Said he was named Jean Baptiste Nicolet, merchant of
 this town, aged twenty years old.
 Interrogated if he knows the negritte named Babet?
 Said he knows her for having come Sunday last [to his residence]
 at four in the evening, that he asked her her name and
 that she answered him that she belonged to Mr. Fleuriau.
 Interrogated if he sold anything to the said negresse?
 Said had sold her two ells of cotton that were
 at this instant presented to him and that he recognized, at the rate of eleven
 livres five sols the ell.
 Interrogated in what money the said negritte had paid him for
 the two ells of cotton?
 Said that she had given him five piaster coins for which
 he gave her for change ten livres in paper money.
 Interrogated if he knows if she had other money?
 Said yes, that her pocket made a noise.

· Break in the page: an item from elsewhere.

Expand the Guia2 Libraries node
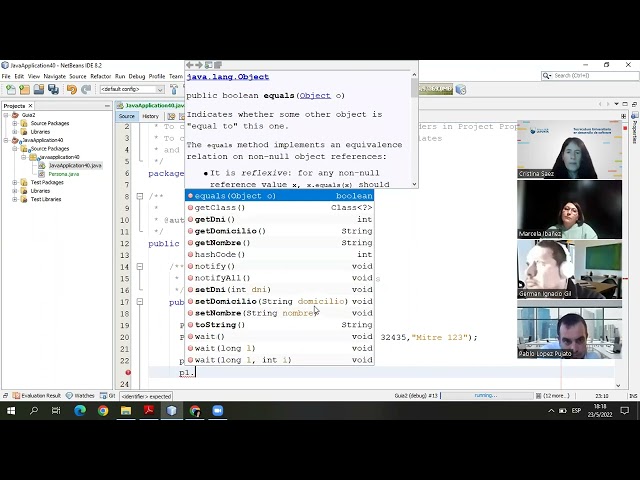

He
 noticed she had other money.
 Interrogated if he did not sell her anything else?
 Said no, that she asked him for some red toile9with which
 to make herself a skirt but that he did not sell her any because
 that he did not have it.
 Interrogated if he had asked her where she had taken this money?
 Replied yes and that he said to her, “Have you earned this
 with the Spaniard?” and that she replied with nothing.
 Interrogated if he does not know that it is prohibited to sell to
 negres without a note from their master?
 Said that no, he does not know that it is forbidden, that
 besides, he follows the other merchants who do it
 as much as him.
 Interrogated if the little negritte was alone?
 DeLaunay

[page 6]
 sixth
 DeLaunay

Said that she was with a child that she held by the collar.
 Interrogated if he sold her anything else?
 Said no.
 The present interrogatory was read back to him, said
 his response contained truth, persisted in this, and signed.
 J. Nicollet
 DeLaunay

11 October 1765
 Appeared before us the said Louis Cassal, to whom we have made swear
 an oath to tell us the truth, and has been interrogated by usas follows.
 Interrogated as to his name, age, status, and residence? Said
 said [sic] he was named Louis Cassal aged thirty years old soldier of the
 company of M. Duplessy garrisoned in this town.
 Interrogated if he knows the negritt Babet?
 Said yes as belonging to Sieur Fleuriau and leased to
 Pivoteau the jailer.
 Interrogated if he has sold any things to the said negritte?
 Said he had not sold her anything but instead to another negrite
 
that he does not know, whom Babet said belonged to S.
 Olivier, named Francoise. That she had sent for a
 silk handkerchief, that he recognized, for the price and sum of
 five livres that the said Francoise had paid in piaster coins.
 Interrogated if he did not sell other things to the said negritte?
 Said no that he did not sell them anything [else].
 Interrogated if he does not know that it is prohibited to sell
 to negres without a note from their master?
 DeLaunay

[page 7]
 seventh and last
 DeLaunay

Said no, that he knows nothing about this and that he thought
 she was sent on behalf of her mistress, being six
 o’clock at night.
 The present interrogatory was read back to him, said his
 response contained truth, persisted in this and declared not knowing
 how to sign, this inquired in accordance to the ordinance.
 DeLaunay

Whereupon we, the above councilor commissoners, have
 ordered and so order that the present interrogatory
 be communicated to the attorney general
 of the king for him to give orders and require
 that which appertains.
 Given in the criminal justice chamber the eleventh
 October seventeen sixty-five.
 DeLaunay

Source: Records of the Superior Council of Louisiana (1717–1769), Louisiana History Center, Louisiana State Museum, New Orleans 1765/10/11/02 (day/month/sequence).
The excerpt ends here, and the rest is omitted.